Environment:Pytorch Serve vLLM Engine Environment
| Knowledge Sources | |
|---|---|
| Domains | LLMs, Infrastructure |
| Last Updated | 2026-02-13 00:00 GMT |
Overview
vLLM engine environment with AsyncLLMEngine, OpenAI-compatible API, and GPU inference for serving large language models via TorchServe.
Description
This environment extends the CUDA GPU environment with the vLLM inference engine for high-throughput LLM serving. vLLM provides PagedAttention for efficient KV cache management, continuous batching, and an OpenAI-compatible API. The TorchServe VLLMHandler wraps vLLM's `AsyncLLMEngine` and exposes chat completions and text completions endpoints. The handler forces the `spawn` multiprocessing method for clean worker process isolation.
Usage
Use this environment when deploying large language models via TorchServe with the vLLM backend. Required for the LLM Deployment (vLLM) workflow and any model configuration that specifies `engine: vllm` in the LLM launcher.
System Requirements
| Category | Requirement | Notes |
|---|---|---|
| OS | Linux (Ubuntu 20.04+) | vLLM has limited Windows/macOS support |
| Hardware | NVIDIA GPU | Minimum 16GB VRAM recommended for 7B models |
| VRAM | 16-80GB | Depends on model size and `max_num_seqs` |
| Disk | 50GB+ | For model weights download and caching |
Dependencies
System Packages
- NVIDIA GPU driver >= 525
- CUDA Toolkit >= 11.8
Python Packages
- `vllm` (provides AsyncEngineArgs, AsyncLLMEngine, OpenAI protocol classes)
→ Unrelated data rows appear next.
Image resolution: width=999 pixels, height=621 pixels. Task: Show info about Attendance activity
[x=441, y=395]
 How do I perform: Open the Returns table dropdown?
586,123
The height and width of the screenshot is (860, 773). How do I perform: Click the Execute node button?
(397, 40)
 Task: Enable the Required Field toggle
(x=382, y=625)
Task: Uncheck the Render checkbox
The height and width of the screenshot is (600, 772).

- `torch` with CUDA support
- `torchserve`
Credentials
- `VLLM_WORKER_MULTIPROC_METHOD`: Automatically set to `spawn` by the handler. Do not override.
- `HF_TOKEN` or `HUGGING_FACE_HUB_TOKEN`: Required for gated models on HuggingFace Hub.
Quick Install
# Install vLLM
pip install vllm
# Install TorchServe
pip install torchserve torch-model-archiver
Code Evidence
vLLM imports from `ts/torch_handler/vllm_handler.py:8-16`:
from vllm import AsyncEngineArgs, AsyncLLMEngine
from vllm.entrypoints.openai.protocol import (
ChatCompletionRequest,
CompletionRequest,
ErrorResponse,
)
from vllm.entrypoints.openai.serving_chat import OpenAIServingChat
from vllm.entrypoints.openai.serving_completion import OpenAIServingCompletion
from vllm.entrypoints.openai.serving_engine import LoRAModulePath
Multiprocessing method enforcement from `ts/torch_handler/vllm_handler.py:45`:
os.environ["VLLM_WORKER_MULTIPROC_METHOD"] = "spawn"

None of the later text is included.